EXERCISES TO COMPLETE:
#1 In the UNet tutorial, what is image segmentation typically used for?
#2 Pick up the UNet tutorial after its last sentence and keep writing it.

TEXT PROVIDED:

How to Implement UNet in PyTorch for Image Segmentation from Scratch?
A Step-by-Step Guide to Implementing UNet in PyTorch from Scratch
In this tutorial, we'll explore the power and walk through the implementation of UNet, one of the most popular and effective architectures for semantic segmentation in computer vision. Whether you're new to UNet or a seasoned pro, you'll discover new insights, tips, and techniques for building accurate and efficient segmentation models using PyTorch.
Are you ready to take your image segmentation skills to the next level? So buckle up and get ready to unleash your creativity with UNet!
Introduction
What is image segmentation?
Image segmentation is the process of partitioning a digital image into multiple image segments, also known as image regions or image objects (sets of pixels), each of which corresponds to a different object or part of the image.
Figure: Road Image segmentation
The goal of segmentation is to simplify and/or change the representation of an image into something that is more meaningful and easier to analyze. Image segmentation is typically used to locate objects and boundaries (lines, curves, etc.) in images.
More precisely, image segmentation is the process of assigning a label to every pixel in an image such that pixels with the same label share certain characteristics¹.

COLLECTED DATA:
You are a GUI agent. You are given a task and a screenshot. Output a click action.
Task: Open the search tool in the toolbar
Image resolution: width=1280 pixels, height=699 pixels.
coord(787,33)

ANSWERS FOR THIS EXERCISE:
#1 Image segmentation is typically used to locate objects and boundaries (lines, curves, etc.) in images.

#2
Convolutional Neural Networks (CNNs) have been instrumental in achieving state-of-the-art results in various computer vision tasks. However, when it comes to segmentation tasks, such as image segmentation or semantic segmentation, CNNs face a significant challenge. This is because segmentation requires precise localization of objects in an image. Traditional CNNs, with their fully connected layers, are not well-suited for such tasks.
To overcome this limitation, Ronneberger et al. proposed UNet, a fully convolutional neural network, which has shown remarkable success in image segmentation tasks.
A brief overview of UNet model architecture
UNet is a popular deep-learning architecture that has been shown to achieve state-of-the-art performance on various image segmentation tasks.
Figure: U-net architecture (example for 32x32 pixels in the lowest resolution). Each blue box corresponds to a multi-channel feature map. The number of channels is denoted on top of the box. The x-y-size is provided at the lower left edge of the box. White boxes represent copied feature maps. The arrows denote the different operations.
The U-Net is a fully convolutional neural network architecture that comprises an encoder and a decoder, with skip connections for accurate and efficient image segmentation. It has gained popularity due to its ability to produce fast and precise segmentation results.
It consists of a contracting path(encoder) and an expansive path(decoder).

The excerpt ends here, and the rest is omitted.